The holiday season is in full swing. While the festivities have us decorating and visiting with family, some of our activities can be a danger to our pets. Decking the halls with boughs of holly could end up in a vet trip. That saved ham bone can be a choking hazard. Here are some risks to keep in mind when celebrating the holidays.
Most people decorate their homes to get into the festive mood. When putting up decorations, make sure all items are out of reach of pets. Some items can harm them.
Glass figurines and ornaments can get knocked over and broken, causing cuts and scratches. Place these items on high, stable shelves out of paws reach. Use non-breakable ornaments to decorate your tree. Put the glass ones closer to the top away from those swishing tails.
Garland is a great addition to decor, but depending on the material it can cause stomach issues (if ingested) as well pose a risk for getting tangled around your pet. Placing garland higher up is the perfect spot.
Light up the house! Electrical cords pose a risk to dogs and cats if your pet is prone to chew. Be sure to hang lights out of reach and keep an eye on your pet around them. If you do notice your pet around the cords, check the wires for any fraying or bite marks.
Candles can be a major fire hazard if knocked over. But did you know that many candles are filled with chemicals and scents that can be irritating to your pet? Look for pet friendly scented candles or go with a fake, battery operated version.
Tinsel. These shiny strings are a favourite for cats to play with. However, if tinsel is ingested it can cause major intestinal issues and blockages. If you like to use tinsel during the holiday season make sure to keep it in a spot inaccessible by crafty cats.
Flowers are popular during the holiday season and are lovely centerpieces. That being said, there are several species of plants that are toxic to pets.
Poinsettias, holly, and lilies are popular plants that can be extremely poisonous to dogs or cats if ingested. Keep plants on high shelves or areas inaccessible from pets. The sap from poinsettia leaves can cause oral irritation and nausea or vomiting. Lilies are especially toxic that even a large drink from the vase water can cause kidney failure in cats. Check out this list of poisonous plants to see if your centerpiece may harm your animals: https://www.aspca.org/pet-care/animal-poison-control/toxic-and-non-toxic-plants
Would it even be the holidays without large amounts of delicious foods and amazing sweets? All these yummy foods are also appealing to our pets but with less savory outcomes.
Chocolate is toxic to dogs and the darker the bar, the more affect is has. If your dog has consumed any, check out this handy chocolate toxicity calculator. When it doubt, call your vet. https://www.vets-now.com/app/chocolate-calculator/
Xylitol is a sweetener found in sugar free gums, other candies and even some peanut butter. This is a very dangerous ingredient that can kill dogs. Small amounts can cause an extreme drop in blood sugar and lead to liver failure. Read the ingredients on all products and keep any chewing gum safe in a drawer.

» **Given information**
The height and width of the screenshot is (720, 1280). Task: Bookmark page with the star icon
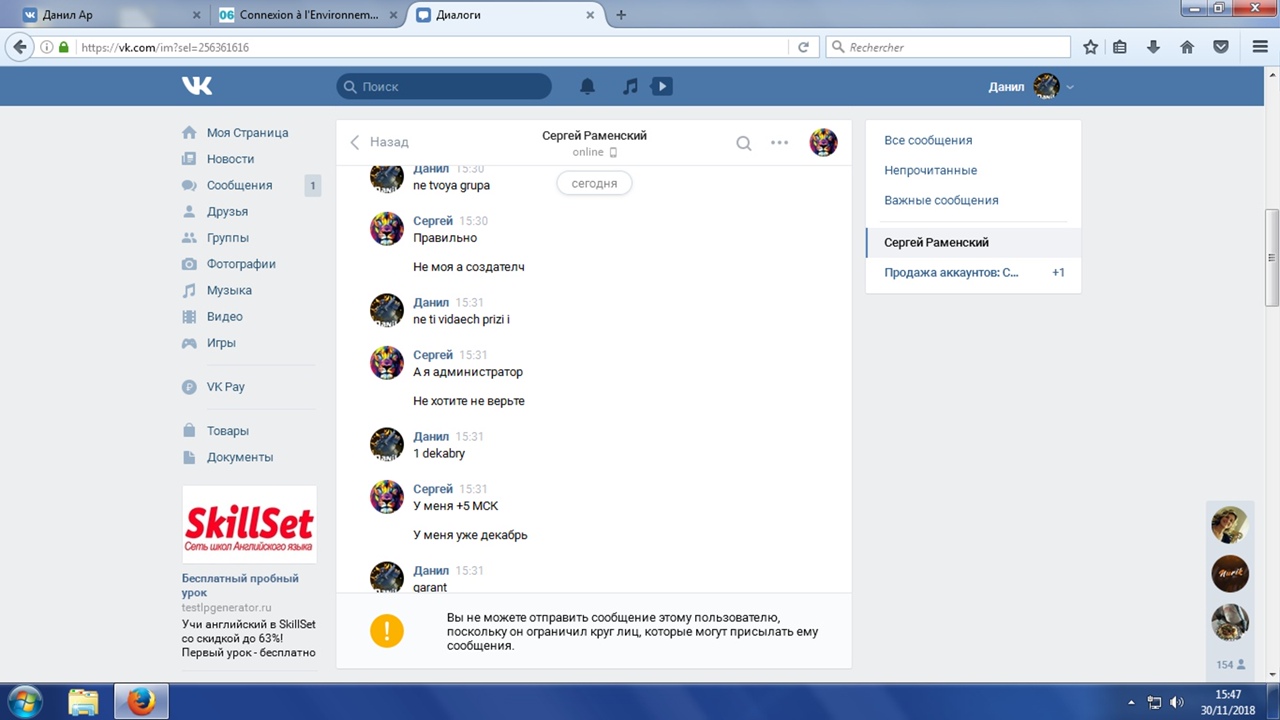click(x=1091, y=47)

» **About this task**
Reproduce the part of the holiday pet safety article from "Candles can be" up to and including "toxic to pets.".

» **Result for this task**
Candles can be a major fire hazard if knocked over. But did you know that many candles are filled with chemicals and scents that can be irritating to your pet? Look for pet friendly scented candles or go with a fake, battery operated version.
Tinsel. These shiny strings are a favourite for cats to play with. However, if tinsel is ingested it can cause major intestinal issues and blockages. If you like to use tinsel during the holiday season make sure to keep it in a spot inaccessible by crafty cats.
Flowers are popular during the holiday season and are lovely centerpieces. That being said, there are several species of plants that are toxic to pets.